Forrest Palmer attended his first national Association of Presbyterian Church Educators meeting over 40 years ago. That conference and the association left a lasting impression on Forrest’s life.

“I first started attending their annual events (in 1976), and found that it was a wonderful community and a wonderful place to network with wonderful people,” he recalled. “I always learned something. They always had wonderful keynote speakers.”

Eventually, Forrest, the retired interim executive presbyter at the Presbytery of West Virginia, would land on the APCE cabinet (2006-10), representing the South Atlantic-Puerto Rico Region of APCE as he served as executive associate presbyter of the Presbytery of Greater Atlanta.

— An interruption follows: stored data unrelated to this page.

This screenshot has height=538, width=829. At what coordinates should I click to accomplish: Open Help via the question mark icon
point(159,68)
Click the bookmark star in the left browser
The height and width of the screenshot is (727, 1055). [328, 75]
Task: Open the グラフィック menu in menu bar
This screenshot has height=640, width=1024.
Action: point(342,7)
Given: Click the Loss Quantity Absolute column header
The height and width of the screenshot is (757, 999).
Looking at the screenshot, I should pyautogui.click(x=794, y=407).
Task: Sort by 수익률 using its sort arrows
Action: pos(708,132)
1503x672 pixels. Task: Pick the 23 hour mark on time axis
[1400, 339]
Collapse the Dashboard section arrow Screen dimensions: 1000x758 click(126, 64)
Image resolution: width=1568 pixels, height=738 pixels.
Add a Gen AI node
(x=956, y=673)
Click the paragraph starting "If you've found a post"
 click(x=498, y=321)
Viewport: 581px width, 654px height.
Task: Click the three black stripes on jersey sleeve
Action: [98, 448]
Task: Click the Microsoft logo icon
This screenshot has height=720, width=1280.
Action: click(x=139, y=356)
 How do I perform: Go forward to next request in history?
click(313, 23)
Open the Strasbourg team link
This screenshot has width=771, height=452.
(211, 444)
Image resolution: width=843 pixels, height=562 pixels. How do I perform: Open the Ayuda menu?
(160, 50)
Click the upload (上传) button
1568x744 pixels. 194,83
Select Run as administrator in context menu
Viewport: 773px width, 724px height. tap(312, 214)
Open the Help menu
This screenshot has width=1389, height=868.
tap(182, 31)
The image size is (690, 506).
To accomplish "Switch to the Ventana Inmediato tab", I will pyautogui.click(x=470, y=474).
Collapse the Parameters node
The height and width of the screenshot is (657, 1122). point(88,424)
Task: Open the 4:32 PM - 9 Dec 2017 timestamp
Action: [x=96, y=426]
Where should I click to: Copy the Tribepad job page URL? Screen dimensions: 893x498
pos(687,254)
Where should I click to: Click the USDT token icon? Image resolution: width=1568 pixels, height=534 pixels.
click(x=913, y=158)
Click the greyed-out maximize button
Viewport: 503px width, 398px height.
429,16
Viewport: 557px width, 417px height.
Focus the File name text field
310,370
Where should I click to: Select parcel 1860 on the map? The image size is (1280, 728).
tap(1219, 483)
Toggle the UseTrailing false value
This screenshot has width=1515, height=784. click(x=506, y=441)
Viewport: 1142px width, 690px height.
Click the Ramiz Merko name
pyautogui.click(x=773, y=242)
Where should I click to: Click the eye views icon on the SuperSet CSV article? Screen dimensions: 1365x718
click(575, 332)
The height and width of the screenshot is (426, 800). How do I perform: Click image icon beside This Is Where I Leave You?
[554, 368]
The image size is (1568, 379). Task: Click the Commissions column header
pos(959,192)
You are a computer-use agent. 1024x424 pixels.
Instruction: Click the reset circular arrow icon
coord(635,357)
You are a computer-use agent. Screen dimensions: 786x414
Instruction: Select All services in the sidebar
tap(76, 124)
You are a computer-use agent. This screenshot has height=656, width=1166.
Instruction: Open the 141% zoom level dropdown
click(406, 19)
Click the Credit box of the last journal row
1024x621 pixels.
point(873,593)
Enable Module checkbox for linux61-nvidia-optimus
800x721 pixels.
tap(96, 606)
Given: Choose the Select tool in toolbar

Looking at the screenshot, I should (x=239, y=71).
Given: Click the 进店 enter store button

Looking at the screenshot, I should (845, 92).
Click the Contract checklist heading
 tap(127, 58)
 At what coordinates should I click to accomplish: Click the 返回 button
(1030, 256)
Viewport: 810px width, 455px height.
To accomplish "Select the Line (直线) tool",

“That kind of cut my teeth on the inner workings of the organization,” Forrest said of his time with the South Atlantic-Puerto Rico Region. “I could see the challenges before APCE as a cabinet member. The organization was in a state of transition to something. The challenges were that there were less and less educational ministry-type people in the five denominations that that association served, therefore the budget was decreasing, and the cabinet was huge in number.”

From 2013-15, Forrest served as president of the national APCE organization during a time of “great transition,” one that included the resignation of the then-current president due to health reasons and Forrest having to hit the ground running with shortened training. Forrest helped restructure APCE to “embrace more volunteerism from the local churches.” There was also a push to use technology more, especially regarding meetings that allowed people to attend online instead of face-to-face.

“We had to tread carefully,” Forrest recalled, “because there were members who were very tradition-oriented, as there are in any organization. It was a time of change and transition. I had to calm those who were anxious, steady the ship and guide it in a new direction. It was a challenging time to serve as president of APCE.”

Through Forrest’s leadership, APCE has been able to thrive as an organization. Forrest’s work will be celebrated at the national APCE meeting in Louisville, KY, from Jan. 31-Feb. 3 when he will be honored with the association’s Lifetime Achievement Award.

“It’s rather humbling,” Forrest said of the award. “I couldn’t speak for a couple minutes (after learning he was receiving the award). I was really taken back and just humbled by the whole announcement.”

The award doesn’t only honor a person’s time with APCE but also that person’s accomplishments outside of the association. Forrest has contributed to educational ministry throughout his entire life and has done so in several different ways. Among those instances is working as a Christian educator and in youth ministry with congregations in Staunton, VA; Tallahassee, FL; Belmont, NC; and Charlotte, NC. He began as a cluster educator/camp director at Massanetta Springs Conference Center in Harrisonburg, VA, taught religious education at Belmont Abbey College in North Carolina, and was also on the adjunct faculty at Columbia Theological Seminary in Decatur, GA.

“Teaching has always been near and dear to my heart because I was raised in a teaching family,” Forrest said. “My father was a university professor and my mother was a university professor. So, I was raised in a family culture of teaching.”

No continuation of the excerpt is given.